Naturland e.V.

Wir Ackern für Öko: Amadé „Mogli“ Billesberger vom Billesberger Hof in Bayern

Wieviel Arbeit steckt eigentlich in den Öko-Lebensmitteln, die wir im Laden kaufen? Und welche Arbeiten liegen grade an: auf Acker, Weide und im Stall oder auch in der Backstube, Käserei oder Metzgerei?
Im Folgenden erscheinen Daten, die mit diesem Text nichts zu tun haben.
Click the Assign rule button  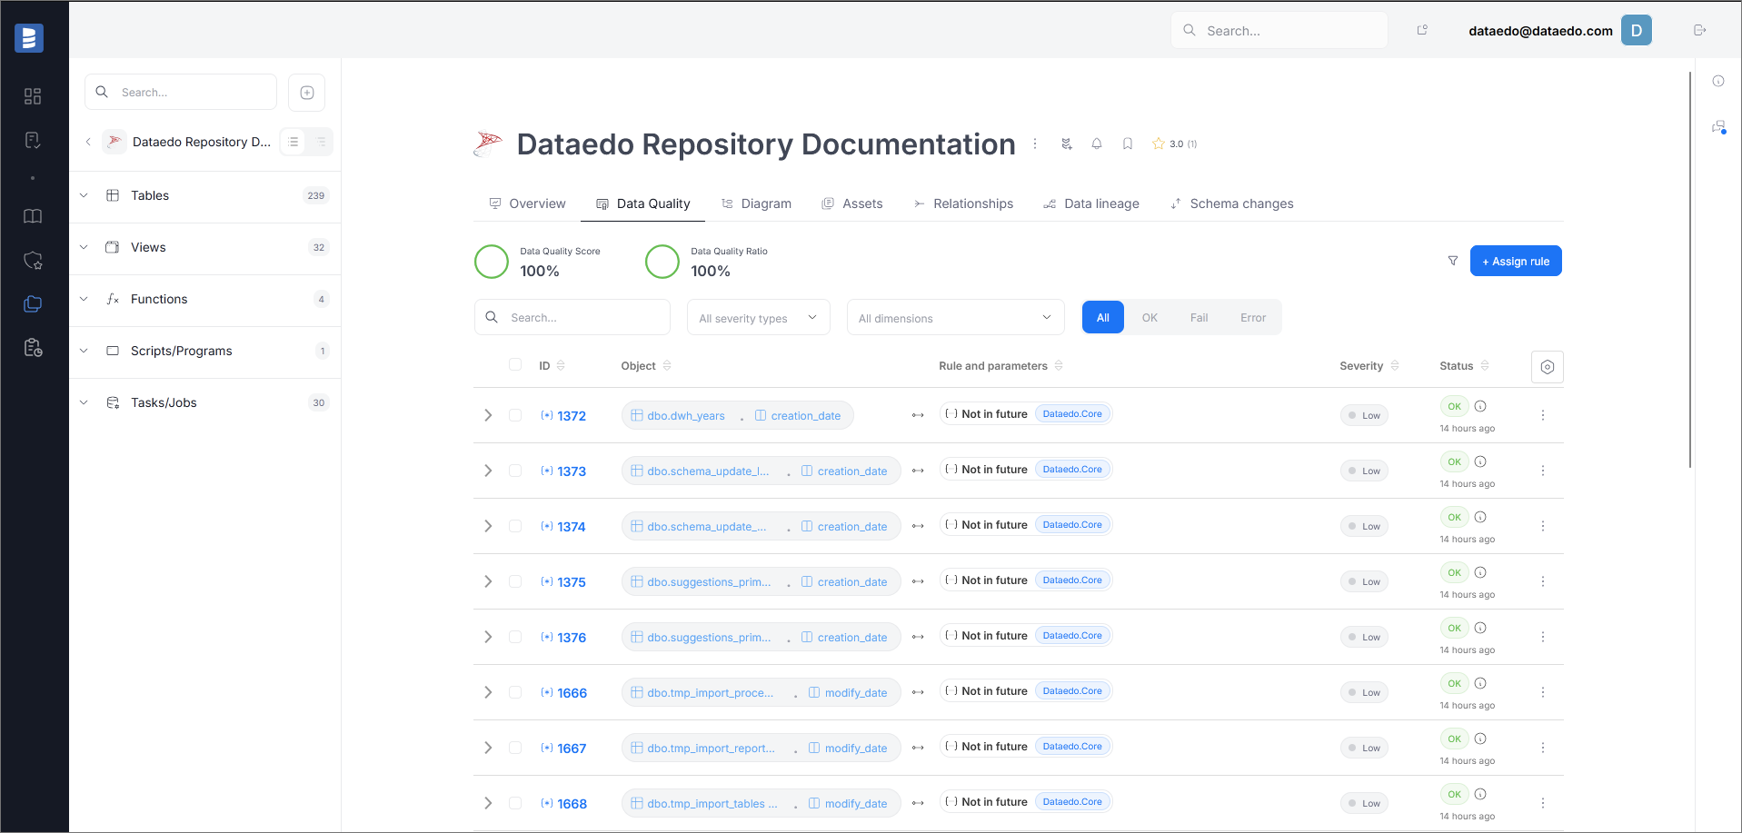1515,261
Unter dem Motto "Wir ackern für Öko - So kommt Gutes auf den Tisch" fragen wir nach und lassen die Öko-PraktikerInnen im Naturland selbst von ihrer Arbeit erzählen.
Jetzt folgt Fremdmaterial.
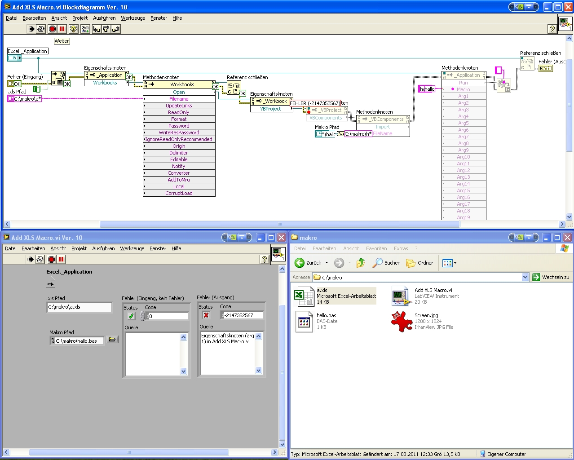
Task: Click the Step Out debugging icon
Action: click(x=116, y=29)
Amadé Billesberger oder Biobauer Mogli, wie er sich selbst gerne vorstellt, bewirtschaftet in Moosinning einen echten Bio-Erlebnisbauernhof mit Vielfalt auf Acker, Weide und im Stall. Zusammen mit Bio-Bauern aus der Region bietet er Bio-Kisten an. Und das boomt gerade richtig. Wie er die Corona-Krise wahrnimmt und was bei ihm gerade ansteht, erzählt er uns im Interview.

Naturland: Der Billesberger Hof ist ja fast wie eine eigene kleine Welt. Ist Corona bei Euch schon angekommen?

Mogli: Klar, die Gastronomie, die wir sonst beliefern ist durch Corona und die Schließungen natürlich weggebrochen, aber das bestellen die Bio-Läden mehr. Was sich wirklich verändert hat ist, dass der Absatz im Hofladen rasant gestiegen ist. Die Leute kommen in Heerscharen an den Bauernhof und kaufen ganz viele Nudeln, Mehl, Eier und Kartoffeln. So viele Nudeln und Mehlpackungen wie in den letzten zwei Wochen haben wir noch nie abgepackt. Ansonsten hat sich für uns nicht viel verändert. Wir leben hier auf dem Billesberger Hof ja auch fast autark.

Naturland: Mit Ostern verbindet man ja auch Osterlämmer. Bei dir auf dem Hof leben auch Schafe, sind die denn schon fleißig am Ablammen?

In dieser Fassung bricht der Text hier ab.